Um extenso véu faz parte da obra intitulada Caixa morte / a noiva; são três diáfanos tecidos de organza de seda branca que sobrepostos formam um ondulante tapete branco, uma espécie de véu estendido no chão sobre o qual a caixa se encontra. Uma caixa morte com três obscuras perfurações vem formar uma espécie de redução geométrica de uma caixa-crânio, uma caixa quase, mas não quadrada. Um terceiro elemento completa a geometria da obra, uma frase manualmente escrita em vermelho carmesim na extremidade da translúcida organza branca: “quando me perder do meu corpo, quando nele me acabar, será uma despedida fugaz e incrédula da matéria que me personificou”.

Desde o início da década de 1970, a morte foi um dos principais temas latentes em sua obra. A morte, sim, a permanente morte da estabilidade da matéria cuja estanque forma personifica um corpo e produz a cristalização de uma identidade. Perder-se de si justo no instante do próprio encontro, desconstruir identidades, não é esta uma das principais experiências estéticas que nos persegue pela obra de Ribeiro? Desde o Duplo figurado, cuja imagem se dilui em profundas sombras, passando por objetos que se desdobram em planos negros que se metamorfoseiam em corpos desejantes que, contudo, jamais se constituem para além de um “pré”, desenhos que assumem o papel de extensas paredes, cores que atravessam tempos, tempos mortificados, sequer a caixa para a morte é exatamente quadrada, a sua obscura geometria é distorcida.
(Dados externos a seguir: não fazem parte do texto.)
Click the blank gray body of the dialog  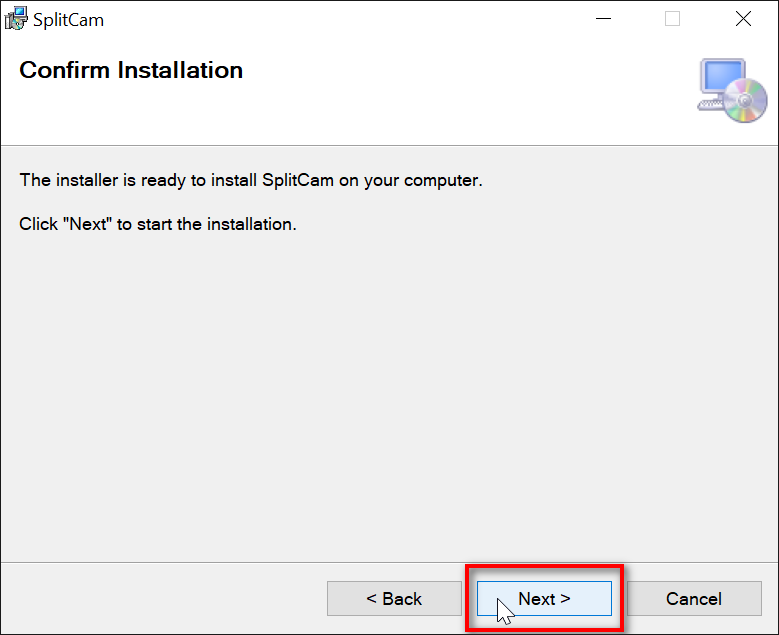coord(390,397)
O negro que atravessa e se espalha por toda sua obra nunca foi o do luto que paralisa o tempo, pelo contrário. Certa vez, um errante artista afirmou com precisão que “muitos gostariam de esquecer o tempo por completo”, porque este esconde o “princípio da morte (todo artista autêntico sabe disso)”. O negro-morte de Flávia Ribeiro é fecundo de um tipo preciso de tempo, aquele capaz de diluir os limites das formas e ideias. Um negro que também é carmesim, um negro que, dentro de si é ouro, o negro de uma circunstância sempre ímpar, que jamais se resolve, encontra-se ao se perder e, somente descansa em movimento.